• Exercise inputs:
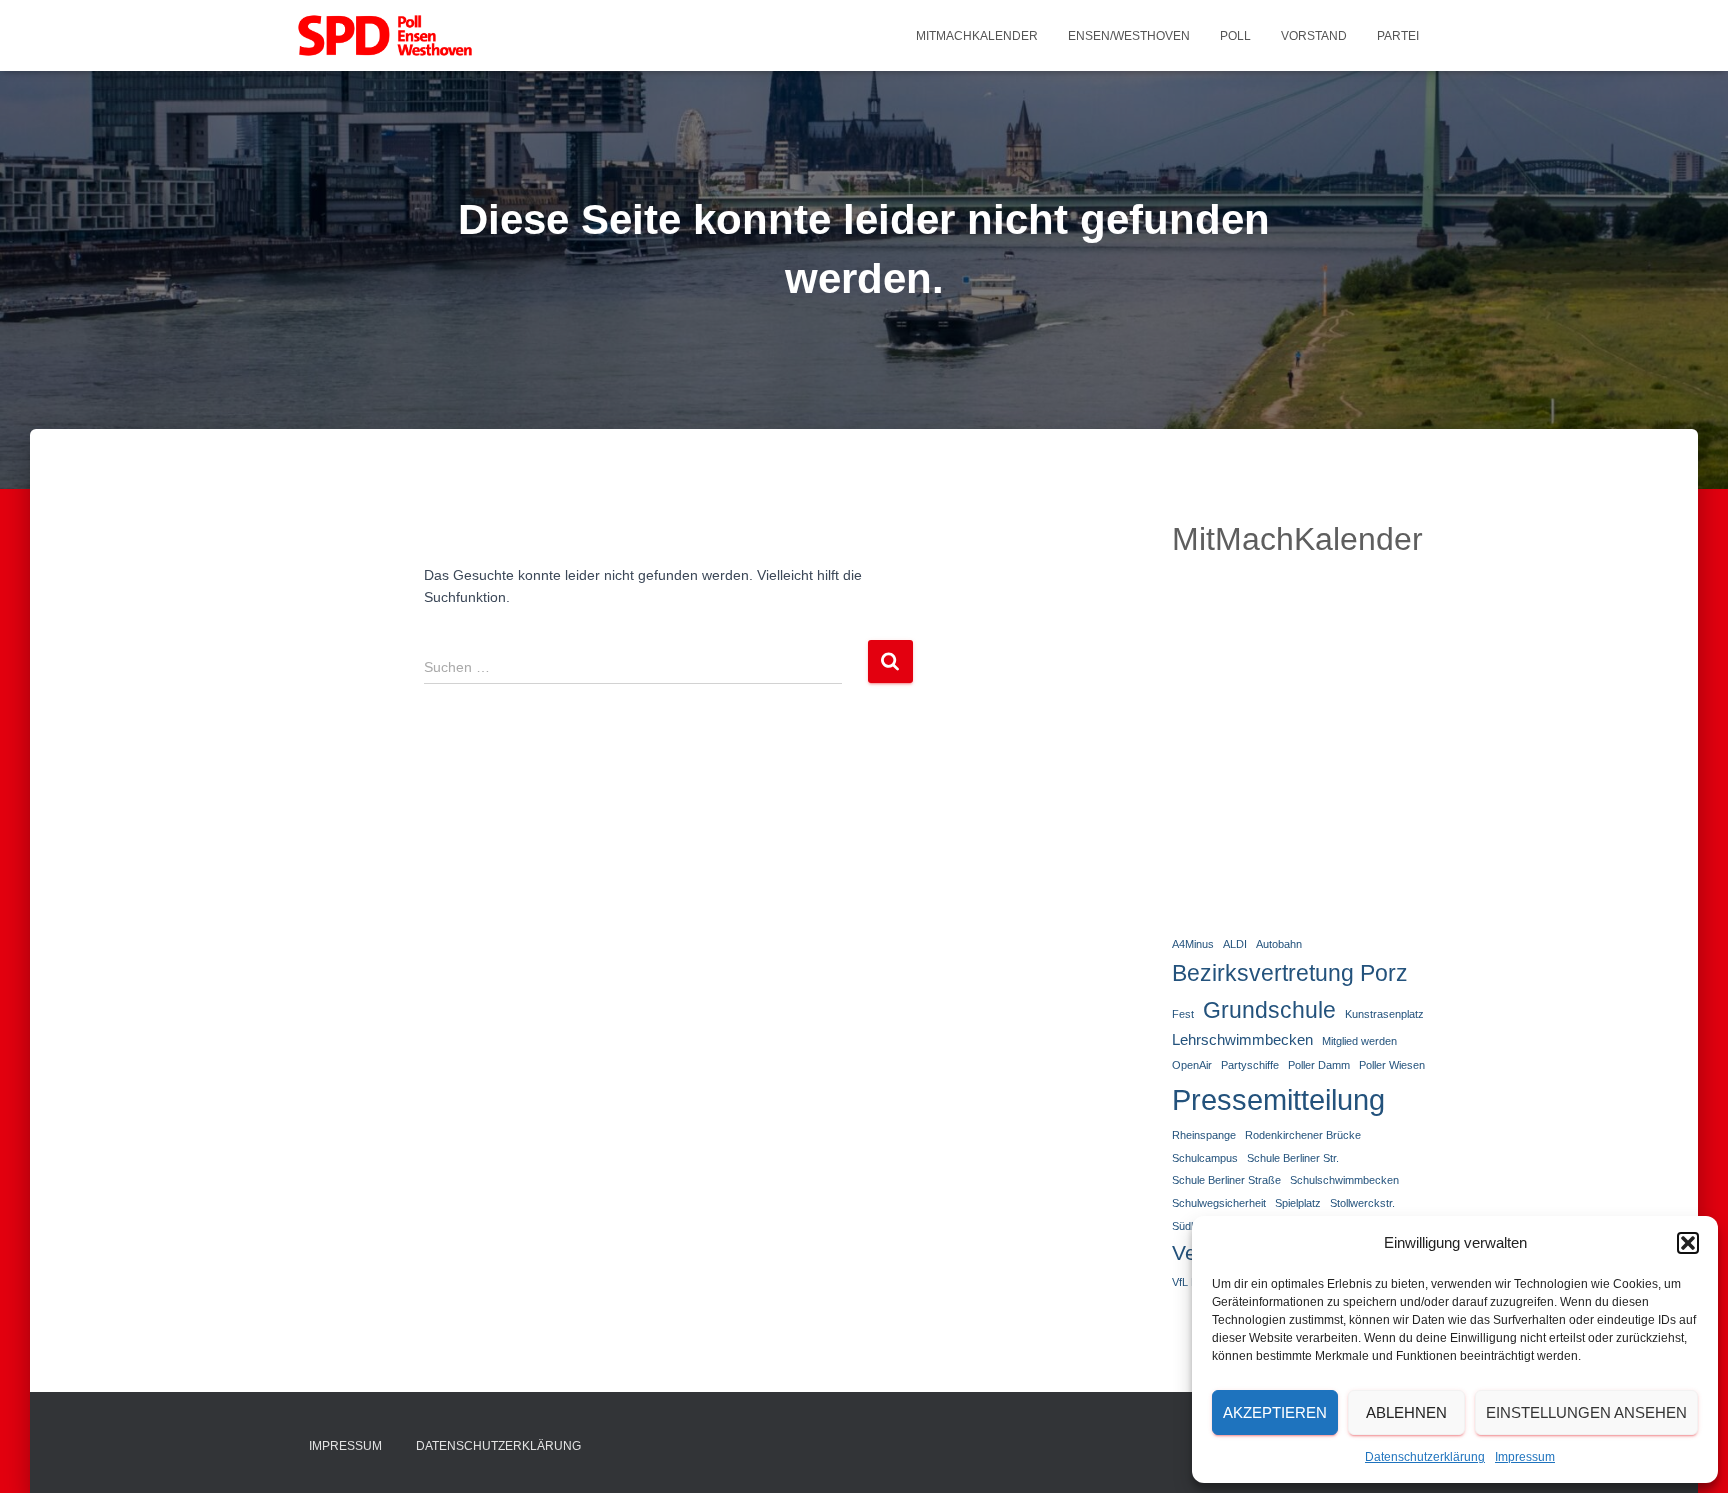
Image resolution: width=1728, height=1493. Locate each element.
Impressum (1525, 1457)
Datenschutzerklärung (1425, 1457)
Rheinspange (1204, 1135)
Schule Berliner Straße (1226, 1180)
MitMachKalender (977, 36)
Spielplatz (1298, 1203)
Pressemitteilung (1278, 1099)
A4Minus (1193, 944)
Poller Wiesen (1392, 1065)
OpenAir (1192, 1065)
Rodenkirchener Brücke (1303, 1135)
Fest (1183, 1014)
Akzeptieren (1275, 1412)
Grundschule (1269, 1010)
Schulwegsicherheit (1219, 1203)
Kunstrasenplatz (1384, 1014)
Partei (1398, 36)
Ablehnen (1406, 1412)
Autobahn (1279, 944)
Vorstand (1314, 36)
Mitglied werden (1359, 1041)
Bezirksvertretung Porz (1290, 973)
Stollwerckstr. (1362, 1203)
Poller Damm (1319, 1065)
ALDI (1235, 944)
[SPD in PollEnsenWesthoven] (385, 36)
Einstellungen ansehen (1586, 1412)
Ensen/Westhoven (1129, 36)
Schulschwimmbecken (1344, 1180)
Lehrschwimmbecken (1242, 1039)
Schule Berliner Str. (1293, 1158)
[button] (1688, 1243)
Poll (1235, 36)
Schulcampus (1205, 1158)
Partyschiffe (1250, 1065)
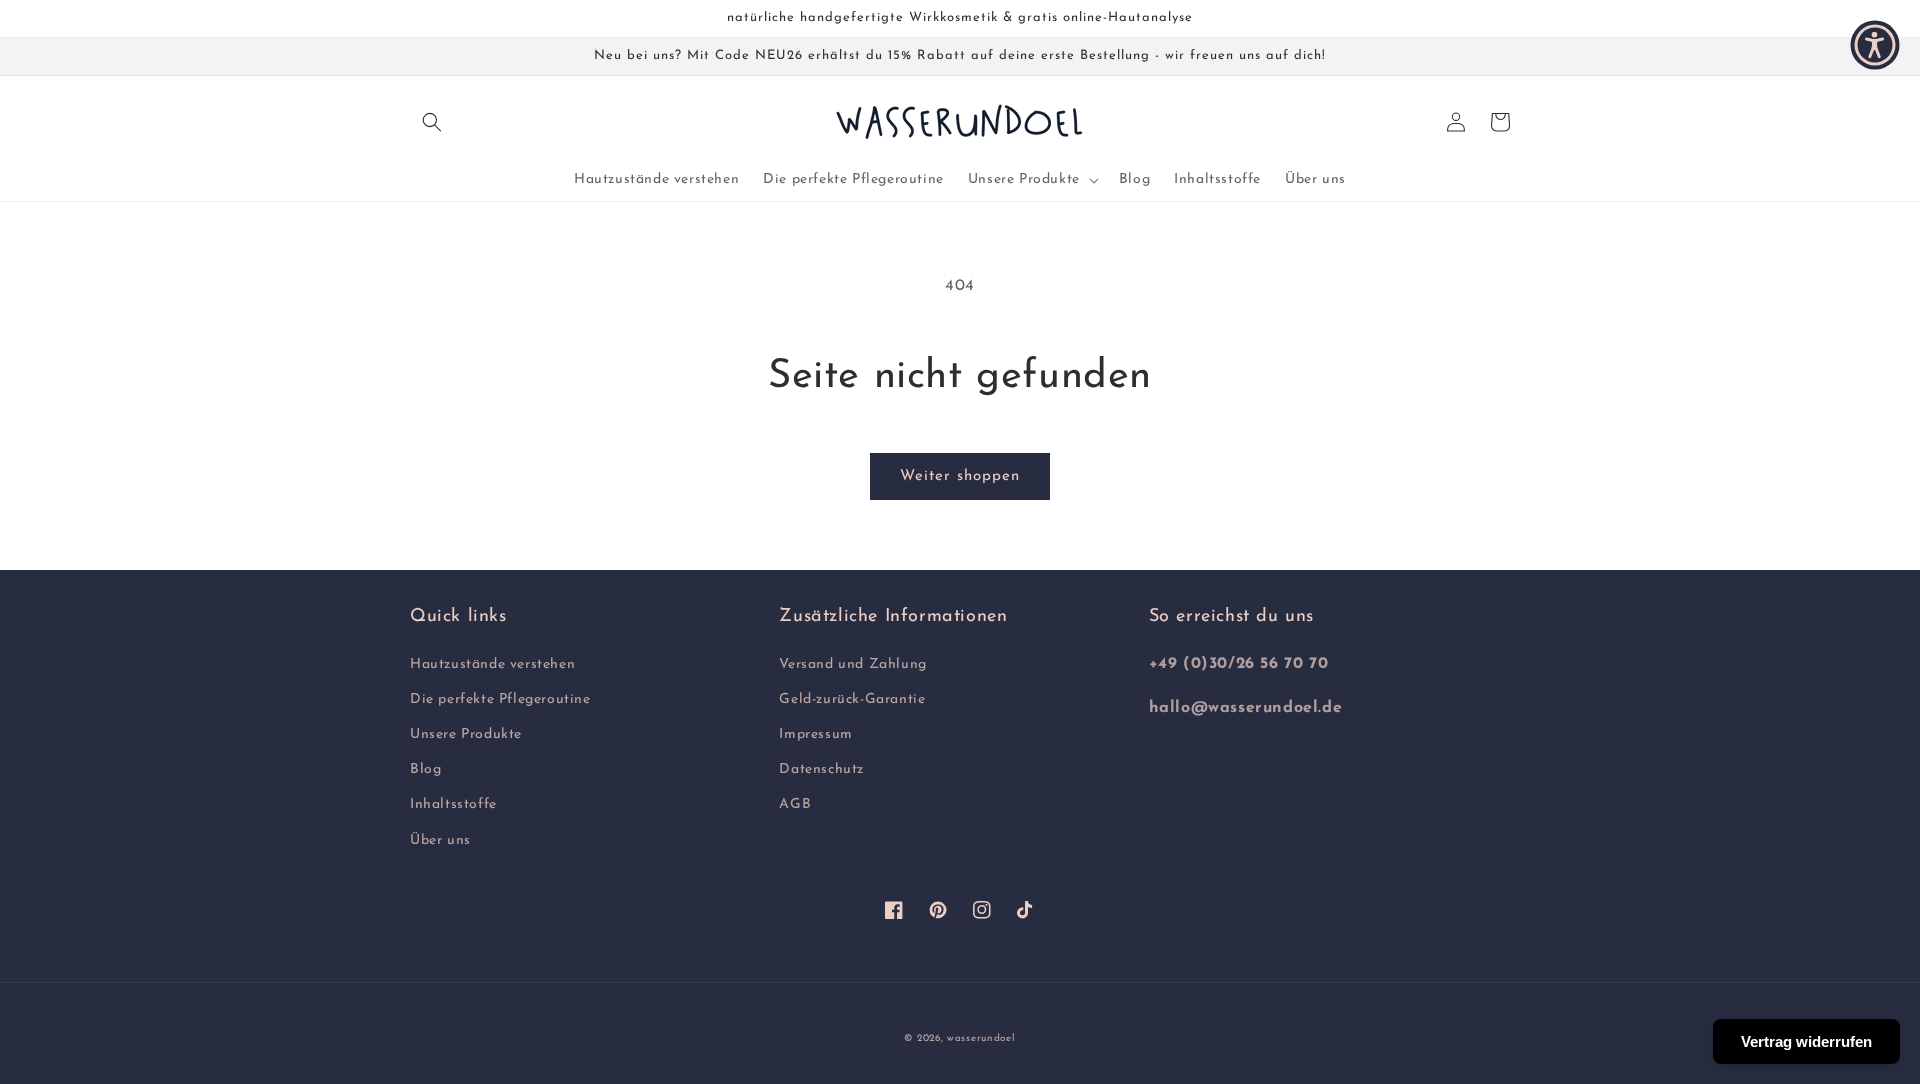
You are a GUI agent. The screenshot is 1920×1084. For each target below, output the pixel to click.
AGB (795, 804)
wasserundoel (981, 1038)
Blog (425, 769)
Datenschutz (821, 769)
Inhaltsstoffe (453, 804)
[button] (432, 122)
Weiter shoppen (960, 476)
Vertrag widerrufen (1806, 1041)
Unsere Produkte (466, 734)
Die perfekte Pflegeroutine (500, 699)
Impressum (815, 734)
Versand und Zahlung (852, 664)
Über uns (440, 840)
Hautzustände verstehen (492, 664)
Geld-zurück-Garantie (852, 699)
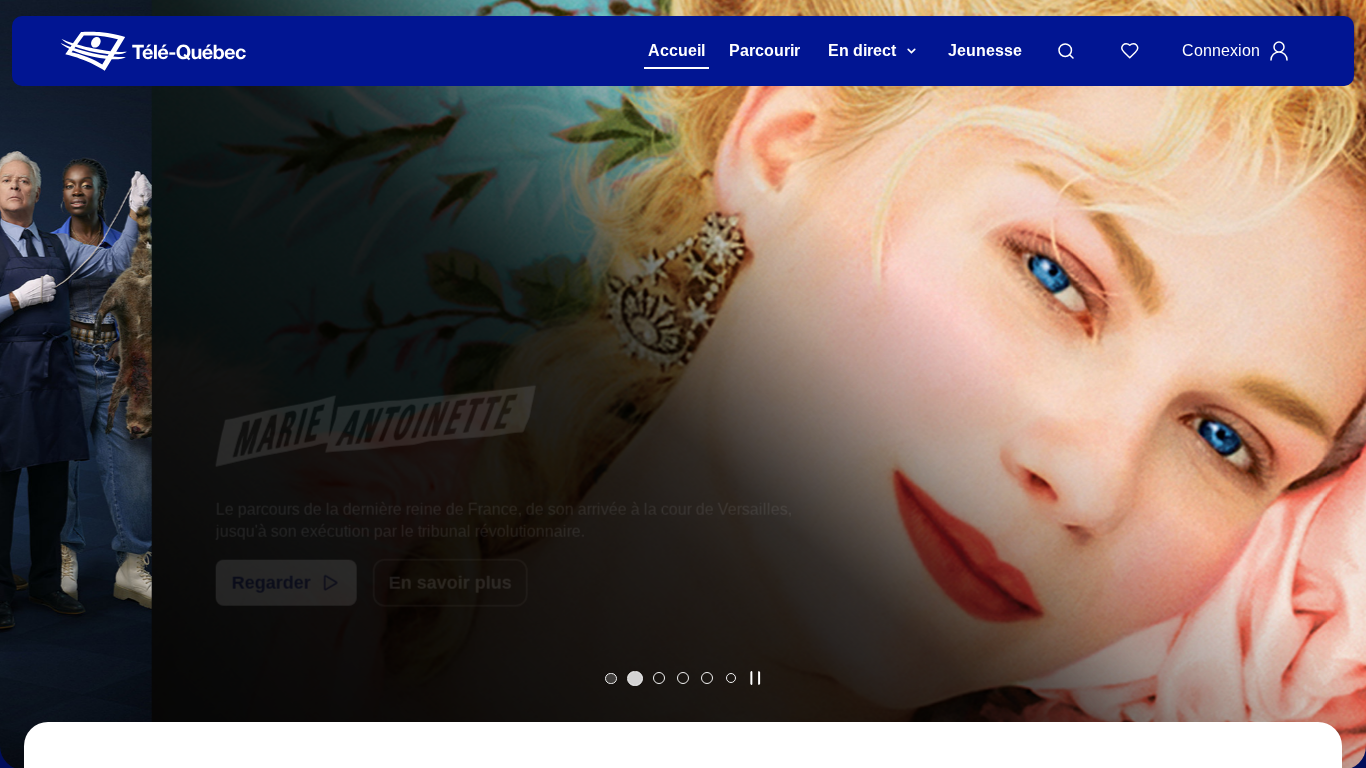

• Task to complete: Show every line in the entries above that contains the string "Berliner".

• Result of this exercise:
Schule Berliner Straße (1226, 1180)
Schule Berliner Str. (1293, 1158)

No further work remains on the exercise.